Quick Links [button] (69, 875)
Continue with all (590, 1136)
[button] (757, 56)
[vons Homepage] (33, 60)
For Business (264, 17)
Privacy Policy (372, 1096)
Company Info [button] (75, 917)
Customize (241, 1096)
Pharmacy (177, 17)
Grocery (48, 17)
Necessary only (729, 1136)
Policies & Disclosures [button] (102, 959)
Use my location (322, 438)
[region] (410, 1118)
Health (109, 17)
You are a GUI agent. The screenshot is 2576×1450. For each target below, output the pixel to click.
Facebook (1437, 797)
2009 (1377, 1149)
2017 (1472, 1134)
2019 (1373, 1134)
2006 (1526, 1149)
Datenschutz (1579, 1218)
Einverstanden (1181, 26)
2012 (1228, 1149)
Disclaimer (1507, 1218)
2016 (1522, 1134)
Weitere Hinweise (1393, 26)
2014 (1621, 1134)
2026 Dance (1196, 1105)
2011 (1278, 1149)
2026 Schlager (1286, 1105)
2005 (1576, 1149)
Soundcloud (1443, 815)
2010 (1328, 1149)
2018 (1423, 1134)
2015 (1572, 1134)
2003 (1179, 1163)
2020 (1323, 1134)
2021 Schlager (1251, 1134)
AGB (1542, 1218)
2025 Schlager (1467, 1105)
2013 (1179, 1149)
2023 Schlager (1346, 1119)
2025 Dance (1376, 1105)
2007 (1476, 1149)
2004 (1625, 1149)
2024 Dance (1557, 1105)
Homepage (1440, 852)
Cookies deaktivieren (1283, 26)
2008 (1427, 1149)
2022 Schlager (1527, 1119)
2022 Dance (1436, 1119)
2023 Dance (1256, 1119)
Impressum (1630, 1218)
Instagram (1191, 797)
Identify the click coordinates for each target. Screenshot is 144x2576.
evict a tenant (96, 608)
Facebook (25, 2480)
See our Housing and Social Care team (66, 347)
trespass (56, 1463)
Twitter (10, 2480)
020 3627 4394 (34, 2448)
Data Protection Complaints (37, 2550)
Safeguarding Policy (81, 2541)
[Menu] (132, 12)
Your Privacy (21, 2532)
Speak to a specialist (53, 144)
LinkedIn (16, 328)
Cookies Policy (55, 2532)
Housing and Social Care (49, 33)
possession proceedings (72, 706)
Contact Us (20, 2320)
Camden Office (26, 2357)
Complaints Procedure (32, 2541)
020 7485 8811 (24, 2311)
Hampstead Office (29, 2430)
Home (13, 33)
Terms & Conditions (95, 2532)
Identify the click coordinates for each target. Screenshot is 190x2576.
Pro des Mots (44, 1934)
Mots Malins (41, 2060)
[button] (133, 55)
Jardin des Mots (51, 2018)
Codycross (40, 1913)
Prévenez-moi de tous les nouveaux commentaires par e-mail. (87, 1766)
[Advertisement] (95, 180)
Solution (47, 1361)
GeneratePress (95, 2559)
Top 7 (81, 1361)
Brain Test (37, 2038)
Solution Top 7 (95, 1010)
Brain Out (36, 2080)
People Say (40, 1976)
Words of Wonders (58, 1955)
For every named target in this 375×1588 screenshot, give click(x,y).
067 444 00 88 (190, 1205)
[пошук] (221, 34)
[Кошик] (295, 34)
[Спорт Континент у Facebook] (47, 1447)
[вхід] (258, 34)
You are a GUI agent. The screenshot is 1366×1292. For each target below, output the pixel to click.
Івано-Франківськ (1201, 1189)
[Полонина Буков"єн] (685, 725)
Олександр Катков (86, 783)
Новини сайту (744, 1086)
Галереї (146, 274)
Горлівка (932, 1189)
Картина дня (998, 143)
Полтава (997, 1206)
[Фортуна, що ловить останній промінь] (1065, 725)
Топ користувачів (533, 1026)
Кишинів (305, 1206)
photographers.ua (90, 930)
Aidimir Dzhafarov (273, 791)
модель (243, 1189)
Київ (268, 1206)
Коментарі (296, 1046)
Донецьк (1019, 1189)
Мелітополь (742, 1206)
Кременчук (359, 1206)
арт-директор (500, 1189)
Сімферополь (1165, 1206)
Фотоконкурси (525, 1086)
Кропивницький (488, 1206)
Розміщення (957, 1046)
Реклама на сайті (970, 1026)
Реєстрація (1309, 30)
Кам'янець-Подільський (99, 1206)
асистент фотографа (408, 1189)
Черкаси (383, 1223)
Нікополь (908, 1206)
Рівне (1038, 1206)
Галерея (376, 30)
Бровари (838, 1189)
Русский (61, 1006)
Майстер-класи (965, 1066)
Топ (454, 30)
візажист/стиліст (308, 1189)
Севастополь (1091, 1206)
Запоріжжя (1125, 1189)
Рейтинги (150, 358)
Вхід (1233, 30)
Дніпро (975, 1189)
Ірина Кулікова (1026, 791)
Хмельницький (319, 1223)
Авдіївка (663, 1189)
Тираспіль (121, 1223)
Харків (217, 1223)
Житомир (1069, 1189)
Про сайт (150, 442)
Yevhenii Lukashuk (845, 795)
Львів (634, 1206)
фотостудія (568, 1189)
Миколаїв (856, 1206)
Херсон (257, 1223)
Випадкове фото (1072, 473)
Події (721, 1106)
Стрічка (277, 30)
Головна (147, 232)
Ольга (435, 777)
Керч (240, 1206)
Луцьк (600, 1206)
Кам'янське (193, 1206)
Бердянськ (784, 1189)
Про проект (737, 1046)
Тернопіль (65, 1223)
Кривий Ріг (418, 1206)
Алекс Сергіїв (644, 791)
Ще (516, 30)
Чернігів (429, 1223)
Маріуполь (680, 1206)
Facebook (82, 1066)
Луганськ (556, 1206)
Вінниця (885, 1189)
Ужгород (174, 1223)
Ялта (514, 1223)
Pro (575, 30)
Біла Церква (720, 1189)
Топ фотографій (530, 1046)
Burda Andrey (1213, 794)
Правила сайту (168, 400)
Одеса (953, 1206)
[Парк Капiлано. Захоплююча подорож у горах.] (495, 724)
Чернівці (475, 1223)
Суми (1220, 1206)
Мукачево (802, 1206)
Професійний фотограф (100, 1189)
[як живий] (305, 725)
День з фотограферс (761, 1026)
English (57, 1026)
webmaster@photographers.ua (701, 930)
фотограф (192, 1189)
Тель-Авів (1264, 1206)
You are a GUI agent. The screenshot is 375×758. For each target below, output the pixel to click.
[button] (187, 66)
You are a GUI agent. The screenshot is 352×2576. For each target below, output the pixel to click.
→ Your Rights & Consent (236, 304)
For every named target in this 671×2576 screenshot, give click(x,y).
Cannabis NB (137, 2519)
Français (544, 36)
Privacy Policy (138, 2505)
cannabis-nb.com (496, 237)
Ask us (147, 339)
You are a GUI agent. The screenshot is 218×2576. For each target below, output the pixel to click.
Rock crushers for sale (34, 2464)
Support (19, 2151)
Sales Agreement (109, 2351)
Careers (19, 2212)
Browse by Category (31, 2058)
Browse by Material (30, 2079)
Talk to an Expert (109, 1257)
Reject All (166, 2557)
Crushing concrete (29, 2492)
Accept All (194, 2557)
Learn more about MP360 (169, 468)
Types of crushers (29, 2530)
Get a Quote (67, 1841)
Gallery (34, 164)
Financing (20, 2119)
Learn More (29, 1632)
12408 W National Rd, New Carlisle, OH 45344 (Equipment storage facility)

───

WHAT THE TASK ASKS: Reprint the data above from the opening line to the line holding "2006 (1526, 1149)", inclusive, and nothing else.

REPLY TO THE EXERCISE:
Quick Links [button] (69, 875)
Continue with all (590, 1136)
[button] (757, 56)
[vons Homepage] (33, 60)
For Business (264, 17)
Privacy Policy (372, 1096)
Company Info [button] (75, 917)
Customize (241, 1096)
Pharmacy (177, 17)
Grocery (48, 17)
Necessary only (729, 1136)
Policies & Disclosures [button] (102, 959)
Use my location (322, 438)
[region] (410, 1118)
Health (109, 17)
You are a GUI agent. The screenshot is 2576×1450. For each target below, output the pixel to click.
Facebook (1437, 797)
2009 (1377, 1149)
2017 (1472, 1134)
2019 (1373, 1134)
2006 (1526, 1149)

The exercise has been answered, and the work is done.